I do regret that I didn’t define the terms as accurately as I could have and I thank you for bringing that to my attention. Perhaps my advisor would have caught that, but he declined to review the drafts, as a divide grew between us that I have never understood. Ultimately we parted ways while my paper crawled through a 2 year long, 4 cycle, anonymous peer review. In any case the jargon deficiency doesn’t undermine anything technical about the paper. To show how behind I may be on this minima topic, I have never heard of Valentina Zharkova either. I’ll check her out!
I do happen to enjoy entertaining a notion regarding the Maunder Minimum at http://www.abeqas.com/the-maunder-minimum-and-the-inquisition/
Thanks again for your time and comments. Are you a scientist? Either way is fine with me but I often find it is helpful in communicating my responses. Most scientists I know would be somewhat less agitated over a jargon correction, but in a feisty blog I understand that it has its benefits.
A similar pattern of the stratospheric polar vortex over North America occurs in years of very low solar activity.
https://earth.nullschool.net/#2019/02/16/1200Z/wind/isobaric/10hPa/orthographic=-80.52,68.51,340
And this is the result of such a stratospheric circulation.

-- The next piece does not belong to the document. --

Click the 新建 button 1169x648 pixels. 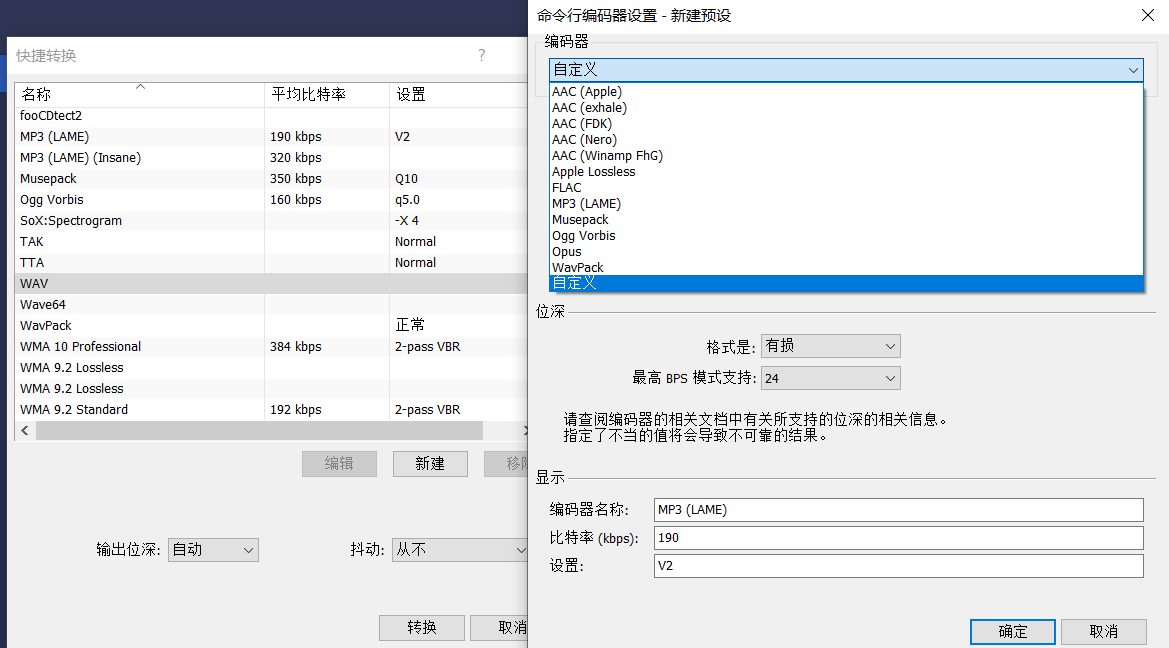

beautiful graphic. But at this point I can’t tell what time frame the animation covers, or the solar activity connection. Perhaps that is within the overall URL? I recognize that the stratosphere in the northern hemisphere is known to correlate to solar activity, so I’m not challenging your statement at all.
During periods of very low solar activity, ENSO remains neutral.

https://www.longpaddock.qld.gov.au/soi/
Johann you are spot on at least for certain areas, and I also appreciate the reference.
My paper also recognizes some regions which are more sluggish and muted in their responses than the high altitude catchments and across the limited WEP.
From NoTricksZone:
http://notrickszone.com/2019/02/15/new-findings-from-german-scientists-show-changes-in-precipitation-over-europe-linked-to-solar-activity/
Laurenz, L., H.-J. Lüdecke, S. Lüning (2019): Influence of solar activity on European rainfall. J. Atmospheric and Solar-Terrestrial Physics, 185: 29-42
Free pdf until March:
https://authors.elsevier.com/a/1YXWZ4sIlkiVhv
Wow that is interesting and strange.
Leif has spent a lot of time and absorbed a lot of grief on blogs in his search for a solar/climate connection. For instance, see three mammoth threads on Climate Audit ~10-12 years ago. Perhaps his absence here on this thread is from a suspicion that a mechanism is finally being explicated. He’s certainly cautious enough not to jump in precipitately when he’s not sure.
Nonetheless, evidence accumulates, and that European study is nicely timely.
Good luck, Mike, and happy trails to you.
==============================
Thanks kim! I’m looking forward to learning more about Lief’s topics (what is his posting name?) and this European study. I’m now communicating with those authors as well.
The surface temperature of the equatorial Pacific indicates the absence of El Niño.

The cyclone, which is forming in the western South Pacific, will reduce the surface temperature at the equatorial Pacific.